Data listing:
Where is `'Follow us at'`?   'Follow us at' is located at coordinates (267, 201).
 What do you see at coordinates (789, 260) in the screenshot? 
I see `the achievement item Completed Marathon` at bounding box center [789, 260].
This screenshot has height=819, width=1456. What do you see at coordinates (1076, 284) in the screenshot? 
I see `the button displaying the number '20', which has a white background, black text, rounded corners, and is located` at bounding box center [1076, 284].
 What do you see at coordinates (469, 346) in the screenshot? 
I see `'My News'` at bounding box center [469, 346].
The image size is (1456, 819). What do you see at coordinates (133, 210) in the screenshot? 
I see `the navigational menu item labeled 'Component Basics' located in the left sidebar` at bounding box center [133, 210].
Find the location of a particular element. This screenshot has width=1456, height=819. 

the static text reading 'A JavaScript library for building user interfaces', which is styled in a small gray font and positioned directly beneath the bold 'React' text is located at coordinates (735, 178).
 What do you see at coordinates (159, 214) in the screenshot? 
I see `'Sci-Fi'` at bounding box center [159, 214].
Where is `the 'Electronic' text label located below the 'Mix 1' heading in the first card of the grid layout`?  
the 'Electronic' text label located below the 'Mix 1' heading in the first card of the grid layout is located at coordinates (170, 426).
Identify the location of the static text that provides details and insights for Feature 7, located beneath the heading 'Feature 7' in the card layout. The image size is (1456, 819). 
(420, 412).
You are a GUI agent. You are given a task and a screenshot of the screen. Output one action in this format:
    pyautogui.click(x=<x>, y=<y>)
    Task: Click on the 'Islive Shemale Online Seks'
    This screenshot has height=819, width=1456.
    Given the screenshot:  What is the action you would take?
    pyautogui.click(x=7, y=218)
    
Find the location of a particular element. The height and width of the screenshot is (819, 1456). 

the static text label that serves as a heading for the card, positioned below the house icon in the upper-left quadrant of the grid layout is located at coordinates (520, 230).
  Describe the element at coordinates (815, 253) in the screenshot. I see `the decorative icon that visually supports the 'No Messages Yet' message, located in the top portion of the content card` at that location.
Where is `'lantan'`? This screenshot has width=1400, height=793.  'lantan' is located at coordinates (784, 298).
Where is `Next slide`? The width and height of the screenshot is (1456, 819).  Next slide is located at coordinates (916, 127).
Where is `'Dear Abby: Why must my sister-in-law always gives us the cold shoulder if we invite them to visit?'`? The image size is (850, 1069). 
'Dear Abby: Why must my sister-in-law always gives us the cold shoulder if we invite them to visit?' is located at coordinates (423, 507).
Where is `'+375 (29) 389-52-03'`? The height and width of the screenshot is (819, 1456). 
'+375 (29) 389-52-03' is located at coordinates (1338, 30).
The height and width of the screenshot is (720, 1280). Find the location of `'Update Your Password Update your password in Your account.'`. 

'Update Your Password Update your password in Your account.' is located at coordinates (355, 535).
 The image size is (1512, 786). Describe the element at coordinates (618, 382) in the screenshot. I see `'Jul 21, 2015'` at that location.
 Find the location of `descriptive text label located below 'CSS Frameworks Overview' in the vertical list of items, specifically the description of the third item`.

What to work on:
Edit the listing above so that every "Find the location of" becomes "Locate", keeping all other text the same.

Exercise output:
Where is `'Follow us at'`?   'Follow us at' is located at coordinates (267, 201).
 What do you see at coordinates (789, 260) in the screenshot? 
I see `the achievement item Completed Marathon` at bounding box center [789, 260].
This screenshot has height=819, width=1456. What do you see at coordinates (1076, 284) in the screenshot? 
I see `the button displaying the number '20', which has a white background, black text, rounded corners, and is located` at bounding box center [1076, 284].
 What do you see at coordinates (469, 346) in the screenshot? 
I see `'My News'` at bounding box center [469, 346].
The image size is (1456, 819). What do you see at coordinates (133, 210) in the screenshot? 
I see `the navigational menu item labeled 'Component Basics' located in the left sidebar` at bounding box center [133, 210].
Locate a particular element. This screenshot has width=1456, height=819. 

the static text reading 'A JavaScript library for building user interfaces', which is styled in a small gray font and positioned directly beneath the bold 'React' text is located at coordinates (735, 178).
 What do you see at coordinates (159, 214) in the screenshot? 
I see `'Sci-Fi'` at bounding box center [159, 214].
Where is `the 'Electronic' text label located below the 'Mix 1' heading in the first card of the grid layout`?  
the 'Electronic' text label located below the 'Mix 1' heading in the first card of the grid layout is located at coordinates (170, 426).
Identify the location of the static text that provides details and insights for Feature 7, located beneath the heading 'Feature 7' in the card layout. The image size is (1456, 819). 
(420, 412).
You are a GUI agent. You are given a task and a screenshot of the screen. Output one action in this format:
    pyautogui.click(x=<x>, y=<y>)
    Task: Click on the 'Islive Shemale Online Seks'
    This screenshot has height=819, width=1456.
    Given the screenshot:  What is the action you would take?
    pyautogui.click(x=7, y=218)
    
Locate a particular element. The height and width of the screenshot is (819, 1456). 

the static text label that serves as a heading for the card, positioned below the house icon in the upper-left quadrant of the grid layout is located at coordinates (520, 230).
  Describe the element at coordinates (815, 253) in the screenshot. I see `the decorative icon that visually supports the 'No Messages Yet' message, located in the top portion of the content card` at that location.
Where is `'lantan'`? This screenshot has width=1400, height=793.  'lantan' is located at coordinates (784, 298).
Where is `Next slide`? The width and height of the screenshot is (1456, 819).  Next slide is located at coordinates (916, 127).
Where is `'Dear Abby: Why must my sister-in-law always gives us the cold shoulder if we invite them to visit?'`? The image size is (850, 1069). 
'Dear Abby: Why must my sister-in-law always gives us the cold shoulder if we invite them to visit?' is located at coordinates (423, 507).
Where is `'+375 (29) 389-52-03'`? The height and width of the screenshot is (819, 1456). 
'+375 (29) 389-52-03' is located at coordinates (1338, 30).
The height and width of the screenshot is (720, 1280). Locate `'Update Your Password Update your password in Your account.'`. 

'Update Your Password Update your password in Your account.' is located at coordinates (355, 535).
 The image size is (1512, 786). Describe the element at coordinates (618, 382) in the screenshot. I see `'Jul 21, 2015'` at that location.
 Locate `descriptive text label located below 'CSS Frameworks Overview' in the vertical list of items, specifically the description of the third item`.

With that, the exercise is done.